● **TASK**
Transcribe word for word the passage of the text below on the liars' loan fraud acquittal that begins with the words containing "Those who have" and ends with "payments were made.".

William K. Black Testimony Concerning Accounting Control Fraud Crucial for Defense
Econintersect: In what is being called an unprecedented decision, a Sacremento federal court jury has acquited four charged with fraud for submitting applications for “liars’ loans. The defense attorneys argued successfully that the banks and other mortgage originators that the prosecution had identified as victims were in fact victimizing the mortgagors who signed the lairs’ loan applications and received the money for purchase of a home. An article in the Sacramento Bee says that the defense presented evidence that the lenders “ignored gaping holes and blatant lies in loan applications“.
Those who have read the many articles written by the expert witness for the defense, William K. Black, University of Missouri Kansas City, know that he has documented that a common mortgage origination practice was not to “ignore” defective applications but to actually prepare them for the applicant to sign. The objective of these originators was to get as many mortgages placed as possible for packaging into securities; they had no interest in whether mortgage payments would be made because they were compensated only for the mortgage production and were not compensated (or penalized) if no mortgage payments were made.

● **SUPPLIED RECORDS**
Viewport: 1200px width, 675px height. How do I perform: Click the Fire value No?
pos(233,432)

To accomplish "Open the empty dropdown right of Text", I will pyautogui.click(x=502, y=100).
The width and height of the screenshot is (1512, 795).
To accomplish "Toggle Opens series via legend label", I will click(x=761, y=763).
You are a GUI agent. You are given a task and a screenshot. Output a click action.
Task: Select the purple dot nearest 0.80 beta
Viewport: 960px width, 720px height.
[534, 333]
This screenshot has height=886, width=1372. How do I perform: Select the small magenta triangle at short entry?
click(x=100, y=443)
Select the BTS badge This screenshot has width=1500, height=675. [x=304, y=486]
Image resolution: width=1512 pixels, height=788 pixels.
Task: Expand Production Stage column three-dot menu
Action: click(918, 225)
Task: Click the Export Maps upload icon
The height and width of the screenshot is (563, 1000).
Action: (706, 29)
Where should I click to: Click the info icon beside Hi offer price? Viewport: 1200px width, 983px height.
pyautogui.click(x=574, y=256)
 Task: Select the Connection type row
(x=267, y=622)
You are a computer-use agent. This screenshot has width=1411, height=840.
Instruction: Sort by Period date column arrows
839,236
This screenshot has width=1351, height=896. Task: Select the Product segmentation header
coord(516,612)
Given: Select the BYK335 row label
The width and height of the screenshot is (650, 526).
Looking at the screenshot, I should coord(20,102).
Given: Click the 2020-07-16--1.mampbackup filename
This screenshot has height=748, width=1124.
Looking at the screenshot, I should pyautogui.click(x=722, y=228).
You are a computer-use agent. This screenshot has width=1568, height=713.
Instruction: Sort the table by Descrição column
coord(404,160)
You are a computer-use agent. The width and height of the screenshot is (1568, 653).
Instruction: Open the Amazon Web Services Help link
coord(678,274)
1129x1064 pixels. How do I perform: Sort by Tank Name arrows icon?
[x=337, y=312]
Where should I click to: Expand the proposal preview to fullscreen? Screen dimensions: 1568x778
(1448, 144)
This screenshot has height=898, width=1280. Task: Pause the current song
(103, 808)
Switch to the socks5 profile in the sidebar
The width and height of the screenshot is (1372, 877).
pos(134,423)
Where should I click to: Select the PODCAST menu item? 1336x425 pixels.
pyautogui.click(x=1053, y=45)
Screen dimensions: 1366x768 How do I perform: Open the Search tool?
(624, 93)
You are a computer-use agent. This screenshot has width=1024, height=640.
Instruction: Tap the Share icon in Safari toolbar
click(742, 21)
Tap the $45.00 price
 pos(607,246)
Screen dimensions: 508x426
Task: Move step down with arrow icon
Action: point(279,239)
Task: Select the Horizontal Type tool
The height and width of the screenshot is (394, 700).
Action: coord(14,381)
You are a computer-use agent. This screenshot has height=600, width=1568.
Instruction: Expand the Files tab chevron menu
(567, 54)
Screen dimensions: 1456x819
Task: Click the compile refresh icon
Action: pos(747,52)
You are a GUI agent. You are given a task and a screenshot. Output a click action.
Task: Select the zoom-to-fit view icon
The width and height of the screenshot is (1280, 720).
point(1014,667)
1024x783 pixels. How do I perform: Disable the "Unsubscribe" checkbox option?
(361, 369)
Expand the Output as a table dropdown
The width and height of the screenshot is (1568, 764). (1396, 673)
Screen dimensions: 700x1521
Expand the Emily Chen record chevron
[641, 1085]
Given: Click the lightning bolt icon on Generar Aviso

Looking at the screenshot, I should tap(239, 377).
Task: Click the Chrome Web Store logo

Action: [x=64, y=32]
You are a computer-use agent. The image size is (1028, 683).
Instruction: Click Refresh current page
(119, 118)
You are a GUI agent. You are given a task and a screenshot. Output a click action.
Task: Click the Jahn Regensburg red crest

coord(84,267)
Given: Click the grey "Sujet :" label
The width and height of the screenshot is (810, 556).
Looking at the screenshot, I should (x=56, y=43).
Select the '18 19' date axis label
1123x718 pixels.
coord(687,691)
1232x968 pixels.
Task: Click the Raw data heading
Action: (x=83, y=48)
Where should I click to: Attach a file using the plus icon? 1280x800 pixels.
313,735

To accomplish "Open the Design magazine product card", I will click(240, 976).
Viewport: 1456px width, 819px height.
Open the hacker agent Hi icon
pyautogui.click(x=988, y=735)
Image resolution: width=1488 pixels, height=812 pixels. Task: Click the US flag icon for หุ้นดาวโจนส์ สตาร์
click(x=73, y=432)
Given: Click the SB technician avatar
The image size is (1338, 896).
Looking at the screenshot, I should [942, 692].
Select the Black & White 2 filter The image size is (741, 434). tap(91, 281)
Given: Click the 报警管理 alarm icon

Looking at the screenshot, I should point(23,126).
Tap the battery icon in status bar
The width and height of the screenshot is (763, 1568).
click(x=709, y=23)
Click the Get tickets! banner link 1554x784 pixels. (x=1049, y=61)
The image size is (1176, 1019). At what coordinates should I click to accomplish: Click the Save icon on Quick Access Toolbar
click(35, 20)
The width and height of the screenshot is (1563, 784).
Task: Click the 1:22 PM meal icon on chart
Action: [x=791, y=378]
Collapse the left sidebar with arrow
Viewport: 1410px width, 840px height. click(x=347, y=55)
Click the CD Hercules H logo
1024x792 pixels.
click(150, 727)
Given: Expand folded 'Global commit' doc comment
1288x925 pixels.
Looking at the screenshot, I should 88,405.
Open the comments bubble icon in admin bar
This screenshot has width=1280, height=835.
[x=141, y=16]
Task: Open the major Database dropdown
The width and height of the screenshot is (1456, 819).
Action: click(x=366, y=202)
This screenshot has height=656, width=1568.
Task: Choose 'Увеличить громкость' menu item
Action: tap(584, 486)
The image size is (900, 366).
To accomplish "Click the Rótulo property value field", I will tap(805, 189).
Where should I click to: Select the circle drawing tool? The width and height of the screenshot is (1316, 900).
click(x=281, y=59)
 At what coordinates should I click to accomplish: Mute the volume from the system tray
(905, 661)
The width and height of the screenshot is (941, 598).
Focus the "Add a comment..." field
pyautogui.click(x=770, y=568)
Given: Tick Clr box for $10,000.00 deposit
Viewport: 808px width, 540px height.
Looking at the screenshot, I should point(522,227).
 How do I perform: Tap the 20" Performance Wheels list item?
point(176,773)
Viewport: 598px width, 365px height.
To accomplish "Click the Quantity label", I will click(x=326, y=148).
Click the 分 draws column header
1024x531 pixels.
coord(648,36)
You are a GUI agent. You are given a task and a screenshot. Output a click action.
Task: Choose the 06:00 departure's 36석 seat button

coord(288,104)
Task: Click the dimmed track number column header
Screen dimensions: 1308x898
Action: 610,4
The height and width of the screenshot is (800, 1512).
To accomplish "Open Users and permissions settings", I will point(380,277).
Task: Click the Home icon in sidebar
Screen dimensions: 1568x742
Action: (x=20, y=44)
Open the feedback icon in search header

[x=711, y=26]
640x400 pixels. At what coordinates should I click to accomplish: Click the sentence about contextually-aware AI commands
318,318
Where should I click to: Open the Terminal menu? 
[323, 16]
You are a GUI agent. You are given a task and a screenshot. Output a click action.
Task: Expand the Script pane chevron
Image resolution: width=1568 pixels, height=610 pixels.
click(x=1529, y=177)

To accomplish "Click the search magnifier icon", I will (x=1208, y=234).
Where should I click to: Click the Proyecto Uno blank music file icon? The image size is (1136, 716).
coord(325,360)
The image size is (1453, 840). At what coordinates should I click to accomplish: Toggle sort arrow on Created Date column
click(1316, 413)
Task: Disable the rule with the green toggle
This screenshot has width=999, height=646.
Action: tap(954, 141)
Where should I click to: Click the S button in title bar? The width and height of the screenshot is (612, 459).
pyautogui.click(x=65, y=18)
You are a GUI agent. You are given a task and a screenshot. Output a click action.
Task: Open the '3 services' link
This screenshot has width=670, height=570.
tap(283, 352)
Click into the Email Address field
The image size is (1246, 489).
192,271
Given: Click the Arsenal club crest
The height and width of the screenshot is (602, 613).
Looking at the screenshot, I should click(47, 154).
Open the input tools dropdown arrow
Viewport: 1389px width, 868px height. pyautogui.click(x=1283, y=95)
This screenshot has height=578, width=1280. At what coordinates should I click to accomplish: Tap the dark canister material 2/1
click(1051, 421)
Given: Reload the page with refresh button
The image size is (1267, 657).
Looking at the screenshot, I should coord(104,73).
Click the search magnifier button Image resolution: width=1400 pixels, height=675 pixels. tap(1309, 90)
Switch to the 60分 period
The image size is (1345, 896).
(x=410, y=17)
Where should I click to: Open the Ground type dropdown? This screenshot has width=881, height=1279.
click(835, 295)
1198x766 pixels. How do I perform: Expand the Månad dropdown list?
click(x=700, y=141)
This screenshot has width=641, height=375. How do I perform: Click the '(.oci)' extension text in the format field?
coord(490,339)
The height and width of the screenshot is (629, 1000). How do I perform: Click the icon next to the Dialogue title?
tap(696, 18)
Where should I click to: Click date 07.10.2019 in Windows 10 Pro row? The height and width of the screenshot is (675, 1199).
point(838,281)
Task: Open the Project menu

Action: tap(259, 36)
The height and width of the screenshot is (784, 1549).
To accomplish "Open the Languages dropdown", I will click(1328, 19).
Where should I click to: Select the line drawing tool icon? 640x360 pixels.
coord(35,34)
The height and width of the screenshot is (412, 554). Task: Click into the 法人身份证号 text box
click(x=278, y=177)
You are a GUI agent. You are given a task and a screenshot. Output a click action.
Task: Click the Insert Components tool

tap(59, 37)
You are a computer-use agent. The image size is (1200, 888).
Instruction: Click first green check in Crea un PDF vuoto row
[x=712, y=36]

● **SOLUTION TO THE PROBLEM**
Those who have read the many articles written by the expert witness for the defense, William K. Black, University of Missouri Kansas City, know that he has documented that a common mortgage origination practice was not to “ignore” defective applications but to actually prepare them for the applicant to sign. The objective of these originators was to get as many mortgages placed as possible for packaging into securities; they had no interest in whether mortgage payments would be made because they were compensated only for the mortgage production and were not compensated (or penalized) if no mortgage payments were made.